Nieuw in de convenanten is dat de huidige bouwbeperking voor de zogeheten Scheg in de Noorder Legmeerpolder kan worden opgeheven. Bij brief van 16 april 2009 heeft minister Cramer (VROM) aangegeven dat uit nader onderzoek is gebleken dat er geen reden is om deze bouwbeperking buiten het zogeheten vrijwaringsgebied (20 Ke zone) te handhaven. Amstelveen krijgt hierdoor meer ruimte om dit gebied te ontwikkelen. De aanleg van De Scheg betreft de realisering van ca. 1.250 woningen. Met deze ontwikkeling wil de gemeente niet alleen een bijdrage leveren aan de locale woningbehoefte, maar ook de woningbehoefte op regionaal niveau. Bij de toekomstige ontwikkeling van dit gebied zal rekening gehouden worden met de nabijheid van de luchthaven en de vliegroute nabij de Scheg. De Scheg is een voorbeeldproject van bouwen in de buurt van een luchthaven, welke in samenwerking met VROM en de provincie Noord-Holland tot ontwikkeling moet komen. Verwacht wordt dat in 2015/2016 een aanvang wordt gemaakt met woningbouw in de Scheg.

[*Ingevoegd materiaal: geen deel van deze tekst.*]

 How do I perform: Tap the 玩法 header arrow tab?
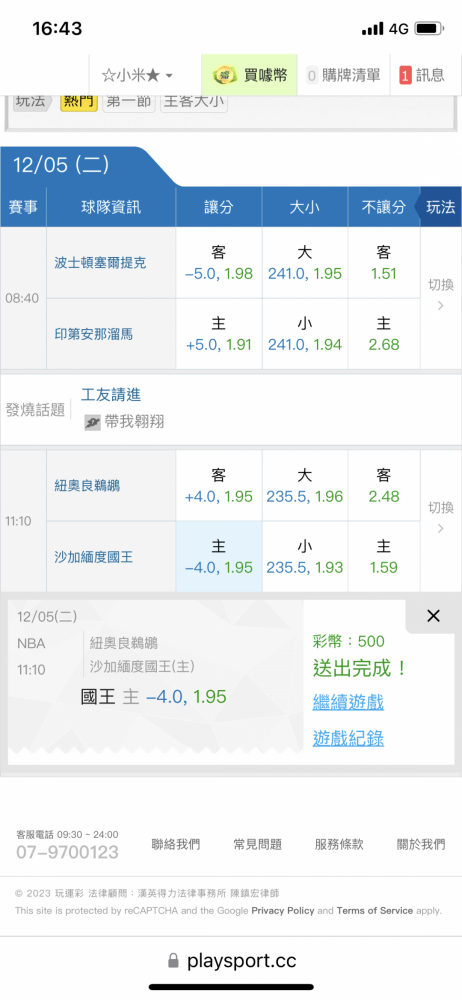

Aangezien de Scheg een bijzondere verkaveling heeft is het een moeilijk gebied om in te richten. Beter zou zijn als het gehele gebied (tot aan de grens van het gebied voor duurzame glastuinbouw) in één keer ontwikkeld kan worden. Dit is mede afhankelijk van het 'route experiment' vanaf de Aalsmeerbaan. Met het 'route experiment' wordt onderzocht of door middel van het bundelen van de startroutes van de vliegtuigen op Schiphol de netto hinder beperkt kan worden. Binnen het experiment wordt geoptimaliseerd op hinder, piekuurcapaciteit en efficiënte en ruimtelijke ontwikkelingsmogelijkheden. Mede in het licht van interferentie met het Nieuwe Normen en Handhavingstelsel zal het 'route experiment' naar verwachting pas na de zomer van 2012 gestart kunnen worden. Hieruit moet duidelijk worden of het mogelijk is om ook in het overige deel van de Legmeerpolder woningen te realiseren. Afhankelijk van de resultaten van het 'route experiment', ligt het in het voornemen van de gemeente Amstelveen om in de periode van 2015 tot 2020 woningen te realiseren in het overige deel van de Legmeerpolder.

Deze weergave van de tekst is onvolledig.